## TASK DESCRIPTION
State how many lines of the records contain the string "target", and give no other information.

## RECORDS FOR THIS EXERCISE

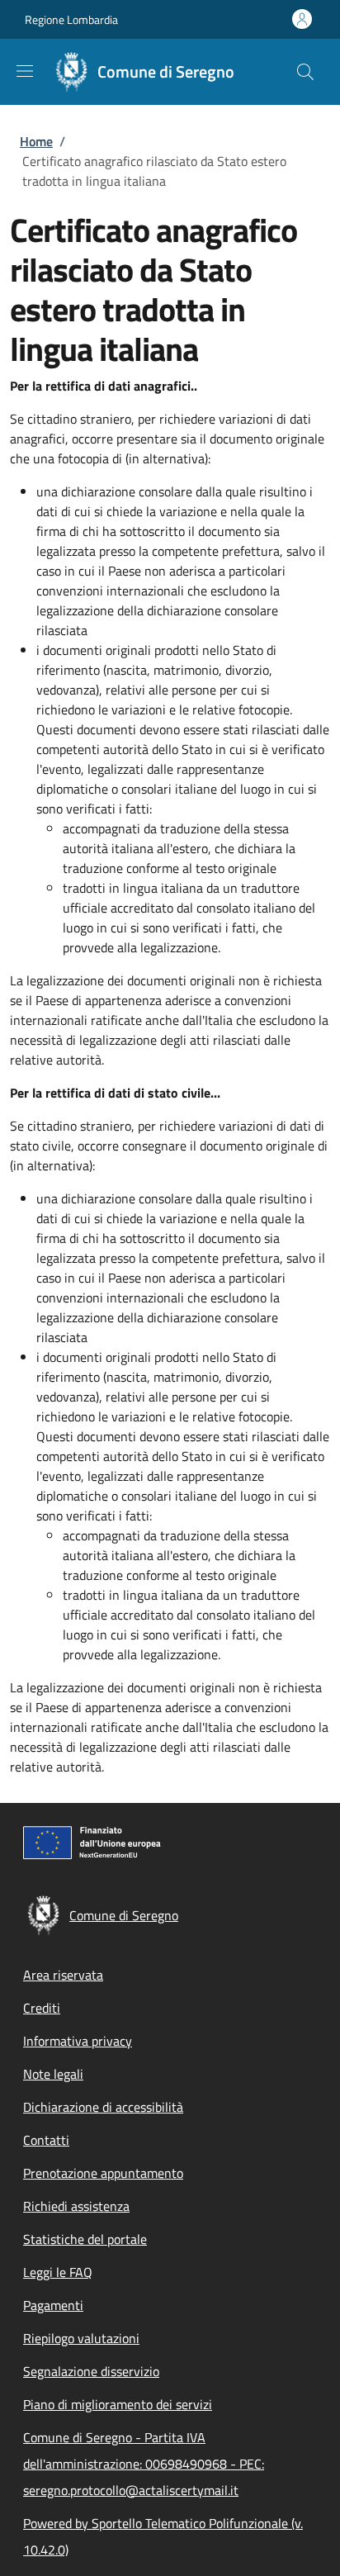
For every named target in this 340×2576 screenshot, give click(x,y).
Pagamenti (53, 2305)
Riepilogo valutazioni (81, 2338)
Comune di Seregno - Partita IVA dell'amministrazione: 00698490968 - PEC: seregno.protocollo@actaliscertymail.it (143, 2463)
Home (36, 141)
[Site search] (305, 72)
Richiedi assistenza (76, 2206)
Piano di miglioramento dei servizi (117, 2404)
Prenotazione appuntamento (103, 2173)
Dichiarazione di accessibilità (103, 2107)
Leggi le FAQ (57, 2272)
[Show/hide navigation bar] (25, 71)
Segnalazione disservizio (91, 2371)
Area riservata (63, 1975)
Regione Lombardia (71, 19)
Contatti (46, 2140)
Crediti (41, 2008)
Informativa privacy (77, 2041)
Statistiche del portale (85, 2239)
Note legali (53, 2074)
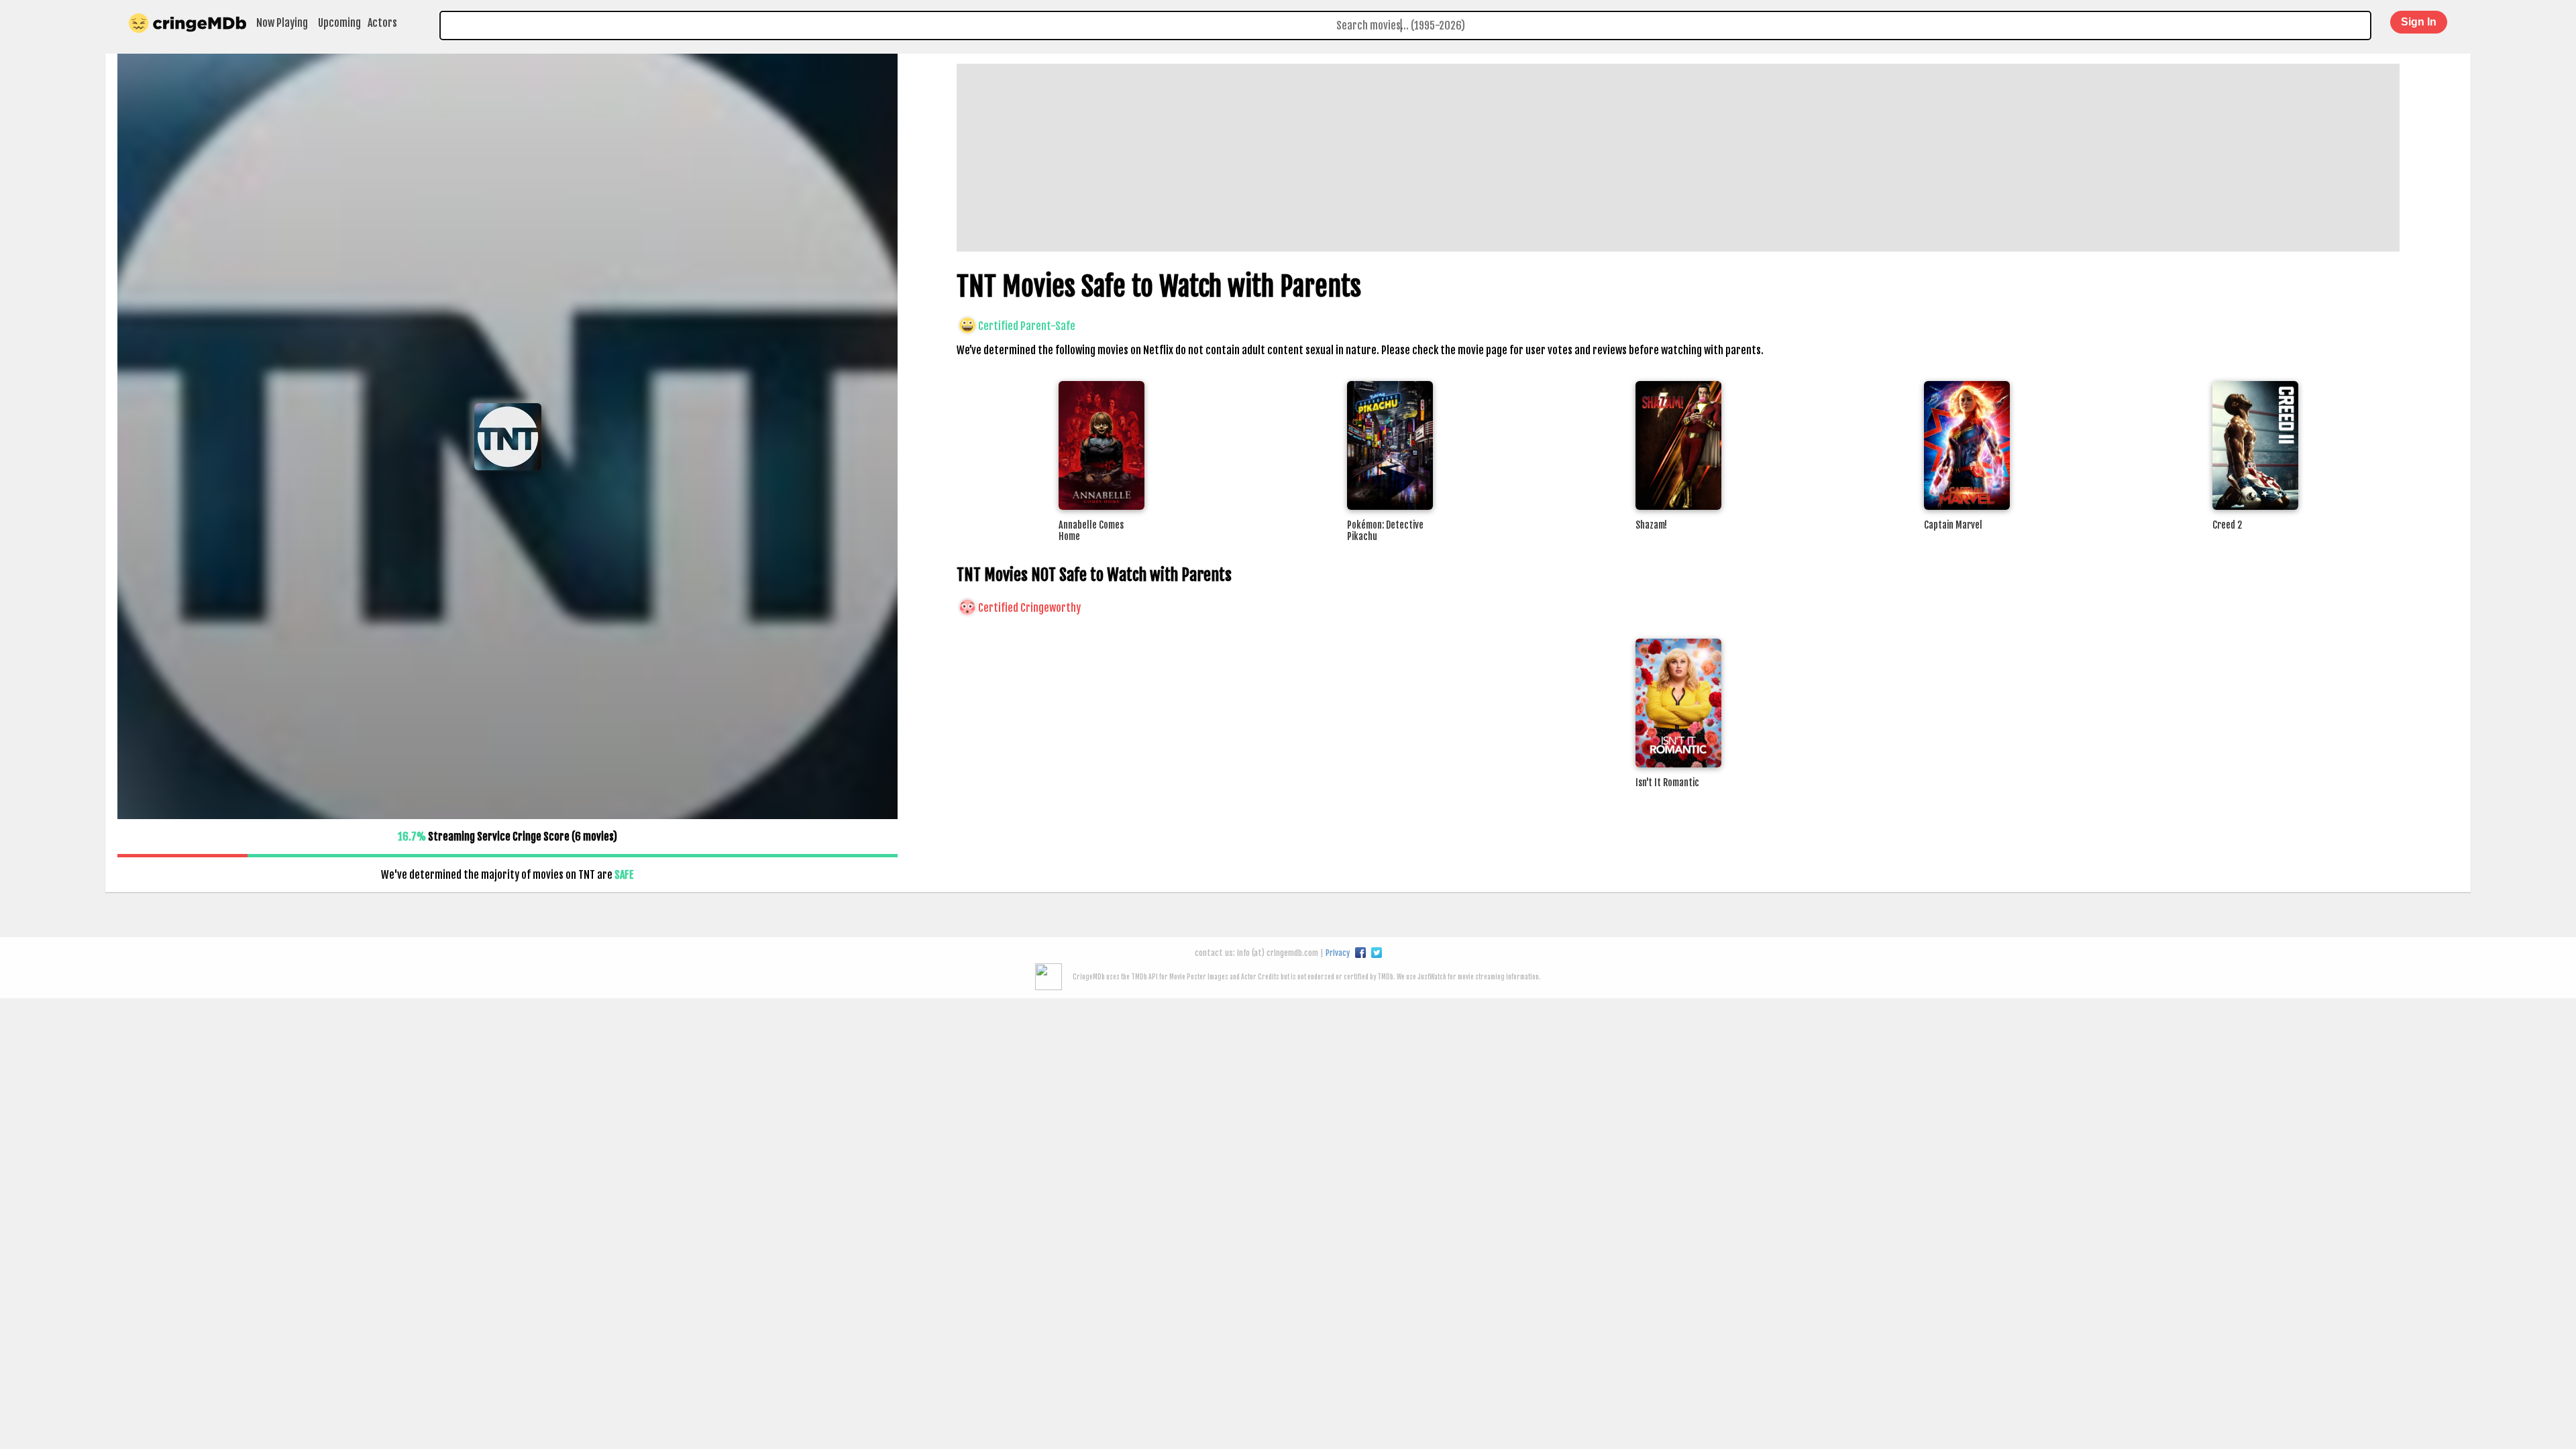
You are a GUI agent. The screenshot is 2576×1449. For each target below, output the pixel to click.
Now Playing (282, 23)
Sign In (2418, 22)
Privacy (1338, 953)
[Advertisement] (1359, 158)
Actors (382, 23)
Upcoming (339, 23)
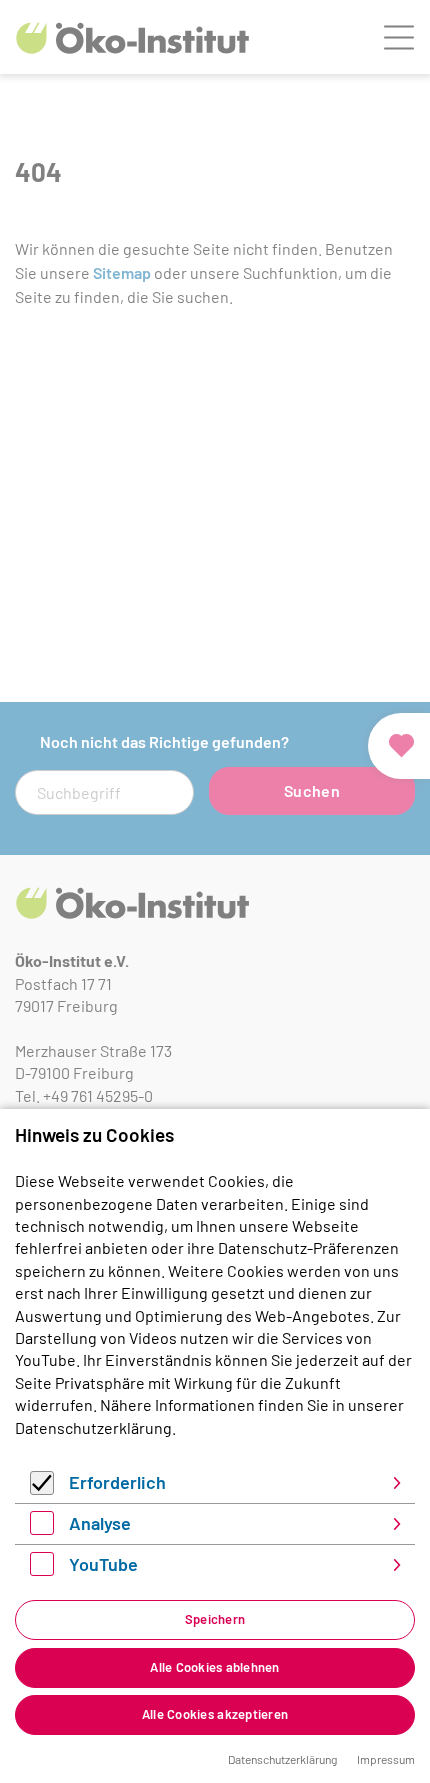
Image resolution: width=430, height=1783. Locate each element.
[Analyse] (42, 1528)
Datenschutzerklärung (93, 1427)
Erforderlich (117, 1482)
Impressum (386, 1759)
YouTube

## ANSWER SECTION
2